CD4+ T-cell immunodeficiency is more dependent on immune activation than viral load in HIV-infected children on highly active antiretroviral therapy

Objective: The aim of this study was to analyze the association between CD4(+) depletion and immune activation in HIV-1-infected children on highly active antiretroviral therapy (HAART). Design and Setting: We carried out a cross-sectional study to determine the profile of several immunologic parameters in 143 children on HAART for more than 24 weeks. Children were stratified according to current immunologic status (CD4(+) < 15% 15%-25%, and >= 25%) and viral load (VL) levels (< 400 copies/mL, 400-10,000 copies/mL; and > 10,000 copies/mL). We also Studied 23 uninfected children as healthy controls. Methods: Viral load (HIV-RNA copies per milliliter) was quantified using reverse transcriptase polymerase chain reaction molecular assay. T-cell subsets were determined by multiparametric flow cytometry. Results: HIV-infected children with low percentage of CD4(+) had high memory (CD45RO(+)) and low naive (CD45RA(+)) CD4(+) and CD8(+) T-cell values. Furthermore, children with CD4(+) > 25% had similar memory and naive CD4(+) values as the healthy control group, whereas memory and naive CD8(+) subsets were different from the healthy control values.
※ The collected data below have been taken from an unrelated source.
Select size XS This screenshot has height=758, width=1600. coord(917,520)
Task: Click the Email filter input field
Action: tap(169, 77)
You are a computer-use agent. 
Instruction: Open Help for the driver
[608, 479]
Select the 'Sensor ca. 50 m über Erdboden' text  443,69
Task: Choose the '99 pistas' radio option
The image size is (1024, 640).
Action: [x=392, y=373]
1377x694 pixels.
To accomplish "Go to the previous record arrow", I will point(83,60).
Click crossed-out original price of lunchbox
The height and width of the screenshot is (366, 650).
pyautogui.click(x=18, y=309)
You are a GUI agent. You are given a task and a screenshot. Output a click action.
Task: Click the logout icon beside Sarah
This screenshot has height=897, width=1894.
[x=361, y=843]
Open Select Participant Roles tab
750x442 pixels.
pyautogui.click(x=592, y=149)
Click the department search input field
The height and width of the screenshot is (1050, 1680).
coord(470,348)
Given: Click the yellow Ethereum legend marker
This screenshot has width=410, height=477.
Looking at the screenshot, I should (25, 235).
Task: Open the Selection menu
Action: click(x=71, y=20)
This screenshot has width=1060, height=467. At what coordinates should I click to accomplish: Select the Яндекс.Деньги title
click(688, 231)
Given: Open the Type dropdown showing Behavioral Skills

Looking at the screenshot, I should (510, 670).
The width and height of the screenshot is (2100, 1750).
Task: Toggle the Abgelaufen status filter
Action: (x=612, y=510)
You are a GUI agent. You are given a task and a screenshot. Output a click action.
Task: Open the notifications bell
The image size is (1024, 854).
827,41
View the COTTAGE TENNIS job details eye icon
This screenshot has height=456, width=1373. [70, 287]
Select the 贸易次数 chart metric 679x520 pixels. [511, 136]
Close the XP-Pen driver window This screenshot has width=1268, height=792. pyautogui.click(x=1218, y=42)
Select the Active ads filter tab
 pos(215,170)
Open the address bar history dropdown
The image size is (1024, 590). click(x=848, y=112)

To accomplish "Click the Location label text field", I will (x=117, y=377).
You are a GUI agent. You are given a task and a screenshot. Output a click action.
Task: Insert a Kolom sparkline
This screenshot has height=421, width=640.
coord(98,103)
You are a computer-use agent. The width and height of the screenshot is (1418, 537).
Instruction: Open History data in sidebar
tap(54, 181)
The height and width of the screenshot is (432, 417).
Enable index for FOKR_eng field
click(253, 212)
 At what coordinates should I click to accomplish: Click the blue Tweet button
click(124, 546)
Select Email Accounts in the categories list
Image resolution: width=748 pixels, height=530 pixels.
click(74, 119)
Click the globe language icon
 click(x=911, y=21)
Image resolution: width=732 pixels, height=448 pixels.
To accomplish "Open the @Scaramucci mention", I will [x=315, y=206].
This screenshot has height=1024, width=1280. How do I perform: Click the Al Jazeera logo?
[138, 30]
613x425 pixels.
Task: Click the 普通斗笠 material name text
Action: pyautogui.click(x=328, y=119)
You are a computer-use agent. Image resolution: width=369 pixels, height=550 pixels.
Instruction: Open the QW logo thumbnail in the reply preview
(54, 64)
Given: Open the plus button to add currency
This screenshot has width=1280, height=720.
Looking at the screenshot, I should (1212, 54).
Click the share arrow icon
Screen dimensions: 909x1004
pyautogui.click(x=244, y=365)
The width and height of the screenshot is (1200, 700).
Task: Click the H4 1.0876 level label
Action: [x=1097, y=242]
In these HIV-infected children, when CD4(+) was depleted, the amount of naive plus central memory CD8(+) (CD28(+)CD57(-)) cells was decreased, whereas effector CD8(+) (CD28(-)CD57(+)) cells were upregulated, and these values were always higher than healthy control values. Furthermore, children with low percentage of CD4(+) showed significant upregulation of HLA-DR(+)CD38(+) and HLA-DR+ in both CD4(+) and CD8(+) T-cells independent of VL levels. Conclusions: Our data suggest that elevated immune activation could be responsible for CD4(+) depletion rather than HIV replication because immunologic status is associated directly to immune activation and not to VL levels in HIV-infected children on HAART.